EXERCISE DATA:

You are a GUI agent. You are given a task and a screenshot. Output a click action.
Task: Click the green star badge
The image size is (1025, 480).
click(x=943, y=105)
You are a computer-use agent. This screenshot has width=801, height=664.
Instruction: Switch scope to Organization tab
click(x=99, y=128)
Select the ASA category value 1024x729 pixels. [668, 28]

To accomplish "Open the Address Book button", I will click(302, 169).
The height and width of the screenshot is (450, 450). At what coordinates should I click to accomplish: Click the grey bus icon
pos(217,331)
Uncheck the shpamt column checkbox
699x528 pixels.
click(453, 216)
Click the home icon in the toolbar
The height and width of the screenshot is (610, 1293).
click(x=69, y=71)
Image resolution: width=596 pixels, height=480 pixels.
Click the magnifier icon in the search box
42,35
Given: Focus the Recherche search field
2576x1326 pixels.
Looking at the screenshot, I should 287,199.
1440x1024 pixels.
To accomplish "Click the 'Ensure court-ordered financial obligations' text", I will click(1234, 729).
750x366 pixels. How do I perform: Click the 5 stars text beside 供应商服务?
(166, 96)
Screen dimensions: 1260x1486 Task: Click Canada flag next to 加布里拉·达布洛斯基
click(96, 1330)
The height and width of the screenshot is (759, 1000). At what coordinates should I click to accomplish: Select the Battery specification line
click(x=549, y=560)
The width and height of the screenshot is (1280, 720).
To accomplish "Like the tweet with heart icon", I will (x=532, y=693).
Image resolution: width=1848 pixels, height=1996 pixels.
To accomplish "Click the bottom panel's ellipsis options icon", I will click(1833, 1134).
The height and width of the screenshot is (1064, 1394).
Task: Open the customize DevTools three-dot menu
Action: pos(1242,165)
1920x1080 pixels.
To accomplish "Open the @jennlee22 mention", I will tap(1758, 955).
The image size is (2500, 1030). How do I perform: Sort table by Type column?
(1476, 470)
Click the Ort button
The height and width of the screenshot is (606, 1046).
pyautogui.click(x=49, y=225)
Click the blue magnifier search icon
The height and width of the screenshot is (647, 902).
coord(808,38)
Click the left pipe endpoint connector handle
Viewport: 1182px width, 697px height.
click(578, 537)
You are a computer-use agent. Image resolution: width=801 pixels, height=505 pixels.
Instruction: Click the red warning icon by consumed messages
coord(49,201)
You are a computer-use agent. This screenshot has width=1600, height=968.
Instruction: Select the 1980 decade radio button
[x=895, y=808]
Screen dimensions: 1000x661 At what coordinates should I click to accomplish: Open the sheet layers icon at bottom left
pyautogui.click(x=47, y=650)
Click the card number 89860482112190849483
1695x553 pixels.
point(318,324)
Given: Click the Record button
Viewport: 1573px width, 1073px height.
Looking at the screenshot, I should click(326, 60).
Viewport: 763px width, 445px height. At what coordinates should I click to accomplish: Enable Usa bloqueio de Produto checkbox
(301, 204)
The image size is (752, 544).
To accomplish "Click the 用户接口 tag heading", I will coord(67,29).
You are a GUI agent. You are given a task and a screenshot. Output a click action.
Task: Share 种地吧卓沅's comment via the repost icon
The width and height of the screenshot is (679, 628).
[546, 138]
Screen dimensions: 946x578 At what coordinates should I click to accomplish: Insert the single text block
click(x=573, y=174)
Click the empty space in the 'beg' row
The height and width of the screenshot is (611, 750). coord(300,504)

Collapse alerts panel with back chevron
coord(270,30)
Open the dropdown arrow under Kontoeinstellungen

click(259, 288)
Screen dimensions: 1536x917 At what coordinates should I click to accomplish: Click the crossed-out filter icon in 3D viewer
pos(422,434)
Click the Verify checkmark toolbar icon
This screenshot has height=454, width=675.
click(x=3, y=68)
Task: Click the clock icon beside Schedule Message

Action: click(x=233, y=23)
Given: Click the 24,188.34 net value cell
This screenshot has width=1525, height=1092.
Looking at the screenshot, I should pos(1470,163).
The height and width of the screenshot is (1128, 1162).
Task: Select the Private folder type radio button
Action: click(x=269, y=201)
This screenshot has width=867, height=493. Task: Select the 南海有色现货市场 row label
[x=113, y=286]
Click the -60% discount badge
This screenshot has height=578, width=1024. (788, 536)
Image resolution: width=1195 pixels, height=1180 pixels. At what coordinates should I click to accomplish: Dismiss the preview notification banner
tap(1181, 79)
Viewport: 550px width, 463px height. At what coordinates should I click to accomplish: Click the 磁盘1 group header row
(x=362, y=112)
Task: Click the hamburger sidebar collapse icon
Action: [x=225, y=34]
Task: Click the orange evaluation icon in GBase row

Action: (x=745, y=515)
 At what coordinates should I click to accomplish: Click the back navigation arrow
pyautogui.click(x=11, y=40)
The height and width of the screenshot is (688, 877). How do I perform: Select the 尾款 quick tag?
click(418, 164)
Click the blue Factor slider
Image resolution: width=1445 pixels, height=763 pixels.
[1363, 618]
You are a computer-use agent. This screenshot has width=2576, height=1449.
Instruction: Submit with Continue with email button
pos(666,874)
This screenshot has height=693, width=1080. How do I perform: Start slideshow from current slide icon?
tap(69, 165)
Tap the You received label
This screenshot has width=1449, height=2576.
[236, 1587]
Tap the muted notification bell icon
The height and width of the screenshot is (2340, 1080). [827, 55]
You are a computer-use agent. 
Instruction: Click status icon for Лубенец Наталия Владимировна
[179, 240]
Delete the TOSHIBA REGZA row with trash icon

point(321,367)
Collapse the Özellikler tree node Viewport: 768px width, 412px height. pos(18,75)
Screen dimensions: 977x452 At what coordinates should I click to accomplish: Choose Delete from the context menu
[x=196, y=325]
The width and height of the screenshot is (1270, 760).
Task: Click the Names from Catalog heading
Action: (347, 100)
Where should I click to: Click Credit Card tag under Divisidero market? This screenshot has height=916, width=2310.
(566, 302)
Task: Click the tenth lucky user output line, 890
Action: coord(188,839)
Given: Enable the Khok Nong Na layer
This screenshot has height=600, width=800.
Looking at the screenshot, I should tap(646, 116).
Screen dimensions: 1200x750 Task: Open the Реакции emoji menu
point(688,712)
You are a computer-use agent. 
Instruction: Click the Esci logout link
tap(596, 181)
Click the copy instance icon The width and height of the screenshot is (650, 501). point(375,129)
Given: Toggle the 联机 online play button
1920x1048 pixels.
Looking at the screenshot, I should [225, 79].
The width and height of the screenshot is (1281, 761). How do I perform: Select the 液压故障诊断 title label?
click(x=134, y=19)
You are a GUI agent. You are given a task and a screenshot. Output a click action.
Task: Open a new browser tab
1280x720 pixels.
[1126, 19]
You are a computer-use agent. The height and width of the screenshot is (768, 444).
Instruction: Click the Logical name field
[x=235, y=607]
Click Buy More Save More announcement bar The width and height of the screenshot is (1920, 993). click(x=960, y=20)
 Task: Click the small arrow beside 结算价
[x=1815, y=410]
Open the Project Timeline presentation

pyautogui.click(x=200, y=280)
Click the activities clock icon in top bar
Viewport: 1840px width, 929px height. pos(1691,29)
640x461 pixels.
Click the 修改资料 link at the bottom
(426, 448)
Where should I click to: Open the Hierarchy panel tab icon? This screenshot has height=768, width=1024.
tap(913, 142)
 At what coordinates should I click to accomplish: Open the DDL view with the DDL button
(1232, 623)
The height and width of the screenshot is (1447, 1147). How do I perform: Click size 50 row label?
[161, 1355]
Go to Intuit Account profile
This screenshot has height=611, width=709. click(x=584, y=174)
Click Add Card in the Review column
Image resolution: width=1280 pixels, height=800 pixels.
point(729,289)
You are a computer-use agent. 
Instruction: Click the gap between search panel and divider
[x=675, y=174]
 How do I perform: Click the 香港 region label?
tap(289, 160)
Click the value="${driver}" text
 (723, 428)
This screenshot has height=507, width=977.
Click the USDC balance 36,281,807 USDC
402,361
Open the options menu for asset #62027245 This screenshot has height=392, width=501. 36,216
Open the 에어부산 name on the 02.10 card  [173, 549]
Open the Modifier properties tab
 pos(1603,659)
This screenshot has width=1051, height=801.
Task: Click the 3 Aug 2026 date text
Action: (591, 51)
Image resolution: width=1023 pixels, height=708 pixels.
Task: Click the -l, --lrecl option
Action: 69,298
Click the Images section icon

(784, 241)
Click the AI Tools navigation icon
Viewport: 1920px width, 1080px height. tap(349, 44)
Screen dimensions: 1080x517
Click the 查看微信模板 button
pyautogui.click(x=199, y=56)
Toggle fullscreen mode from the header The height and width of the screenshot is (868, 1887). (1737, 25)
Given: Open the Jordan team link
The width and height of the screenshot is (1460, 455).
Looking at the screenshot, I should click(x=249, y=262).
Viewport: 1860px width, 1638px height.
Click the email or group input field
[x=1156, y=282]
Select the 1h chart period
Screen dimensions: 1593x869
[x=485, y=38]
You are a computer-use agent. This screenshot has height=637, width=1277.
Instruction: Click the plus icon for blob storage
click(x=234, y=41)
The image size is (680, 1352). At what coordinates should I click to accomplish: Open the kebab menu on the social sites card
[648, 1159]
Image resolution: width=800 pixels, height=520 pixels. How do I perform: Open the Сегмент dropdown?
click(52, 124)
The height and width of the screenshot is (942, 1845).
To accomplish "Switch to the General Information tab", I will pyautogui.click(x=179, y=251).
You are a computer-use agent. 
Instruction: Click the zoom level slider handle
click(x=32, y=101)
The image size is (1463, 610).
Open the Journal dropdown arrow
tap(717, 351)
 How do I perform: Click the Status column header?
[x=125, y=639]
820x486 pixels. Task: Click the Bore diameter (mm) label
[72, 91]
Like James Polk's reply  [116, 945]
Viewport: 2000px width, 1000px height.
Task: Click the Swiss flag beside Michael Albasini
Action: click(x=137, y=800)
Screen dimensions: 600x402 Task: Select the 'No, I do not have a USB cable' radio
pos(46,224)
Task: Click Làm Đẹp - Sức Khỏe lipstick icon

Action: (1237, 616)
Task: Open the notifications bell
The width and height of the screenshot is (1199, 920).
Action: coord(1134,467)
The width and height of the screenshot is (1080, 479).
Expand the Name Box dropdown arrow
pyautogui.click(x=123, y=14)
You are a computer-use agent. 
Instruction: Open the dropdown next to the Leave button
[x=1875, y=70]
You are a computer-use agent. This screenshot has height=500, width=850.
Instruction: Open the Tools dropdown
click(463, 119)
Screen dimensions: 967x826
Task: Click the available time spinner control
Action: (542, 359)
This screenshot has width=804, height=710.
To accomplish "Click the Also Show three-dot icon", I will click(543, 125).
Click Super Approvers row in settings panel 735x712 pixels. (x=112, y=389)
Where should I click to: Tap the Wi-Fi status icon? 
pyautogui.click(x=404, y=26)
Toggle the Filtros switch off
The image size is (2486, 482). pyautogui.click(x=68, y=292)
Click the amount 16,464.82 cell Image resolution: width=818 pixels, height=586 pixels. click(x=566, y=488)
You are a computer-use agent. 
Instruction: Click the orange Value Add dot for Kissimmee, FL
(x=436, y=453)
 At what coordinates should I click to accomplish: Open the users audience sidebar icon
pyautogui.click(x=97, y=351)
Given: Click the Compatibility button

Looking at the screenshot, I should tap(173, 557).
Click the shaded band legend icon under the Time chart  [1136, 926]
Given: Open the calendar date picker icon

WHAT YOU WILL DO:
Go through the entries above and report each line with the string "cell" in it.

YOUR SOLUTION:
Given: Click the 24,188.34 net value cell
Click the amount 16,464.82 cell Image resolution: width=818 pixels, height=586 pixels. click(x=566, y=488)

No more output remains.